You see, Youtube has had some major hits with user-generated content. But you see a producer’s dilemma in sifting through Youtube. For everything worth watching, there was an almost unlimited supply of crap. Tribute videos, for example. You ever wondered what if they did a montage of Gilmore Girls clips to Linkin Park? Then have we got the website for you! Also, guys getting kicked in the nuts, which is always funny. And the “Leave Britney Alone” kid, who I’m sure the gay community is proud to have as a prominent celebrity. A few years prior, an excellent homosexual actor Ian McKellan thrilled the world as XMen’s Magneto and inspired magic in viewers as Gandalf in the Lord of the Rings series.
This goes to show two things. The first is that there is a lot of crap. The second thing is that, by and large, the entertainment industry largely does it better.
The problem with current YouTube is that it’s not the old Youtube, which was filled with Daily Show clips and episodes of Buffy the Vampire Slayer, and that lost episode from that television show you watched as a kid. In the genesis of the high definition age, people were tuning in to watch a shoddy bitrate.
But then all the industry players got ligitation-happy, and the whole party went to crap. It’s a lot harder to get content. And they pointed out, quite furiously, that DVD sales dropped during this timeframe. While this is true, they have not recovered despite much stricter copy write enforcement since the lawsuits. It hasn’t worked.
On Demand Programming is said to be a nexus, but I do realize that much of what I enjoyed on YouTube will never be free again. It’s a shame, really, as quality entertainment pushes and exceeds boundaries, freeing people to take on new and challenging works that they denied themselves, but were now instantly accessible for the low, low price of free. The sad thing the industries never understood was how much free publicity a low quality feed was. Now the website is left with “Chocolate Rain” and “2 Girls 1 Cup reactions”. That is very disheartening.
I am a believer that people gravitate towards quality. The problem with entirely user-generated content is that, after a while, you create a culture of performers who do not watch other people perform. The problem with online journalism is also this: everyone wants to write, nobody wants to read.
I believe sites like the one being developed in Rochester, Minnesota put power both in the user’s hands, but also in the hands of the creators of content. Because they are separated and one in the same, just like old Youtube. The reviews and opinions are the users, and the scores are the users, but the content being viewed is by the big boys. It doesn’t make the pairing equal, but it does derive entertainment for the viewer and perspective, eyeballs, and consumer data to the content creators. It’s something akin to performance theater, which the internet is exceedingly good at.

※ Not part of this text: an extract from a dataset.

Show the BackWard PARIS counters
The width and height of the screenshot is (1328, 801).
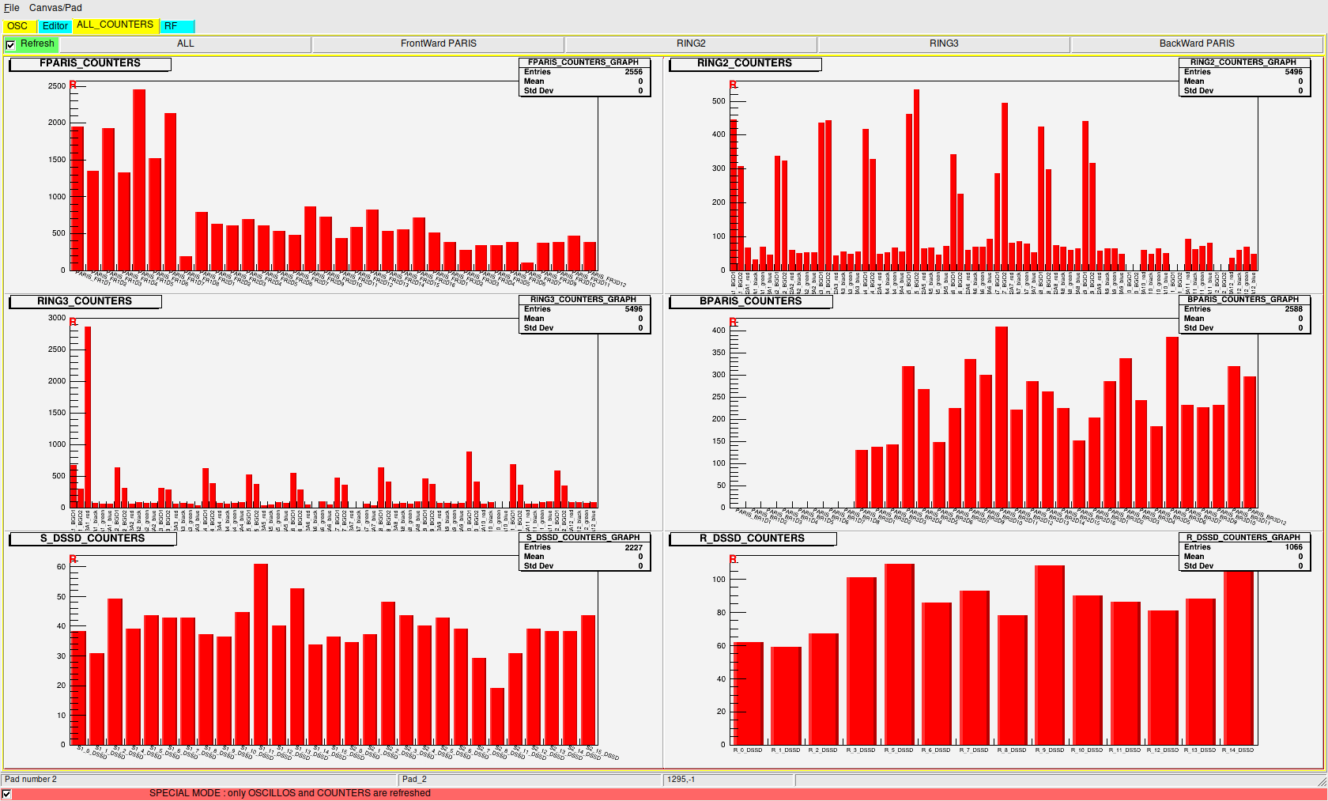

Here’s a show, now the audience is involved. They can see where they sit, see the stage, and react solely from their seat. They feel their opinions and output matter, and game creators are forced into a position where they know, deep down, they ought to be. Whether in comments such as the ones by EA’s Vice President about the deteriorating scores of EA Games, or in the Gerstmann-gate debacle, it’s quite clear that the extent of marketing is understood, even if they don’t always like to admit it.
Back to YouTube, its best days, as the great content equalizer, are now behind us. Internet 2.0 websites are fascinating, because they are usually best in their initial incarnations. Once sites like YouTube and Facebook and Google have to become profitable rather than revolutionary, their edge (and a great deal of their appeal is lost). How they could ever maintain their stratospheric sales projections is beyond me. It may even be beyond a dramatic gopher.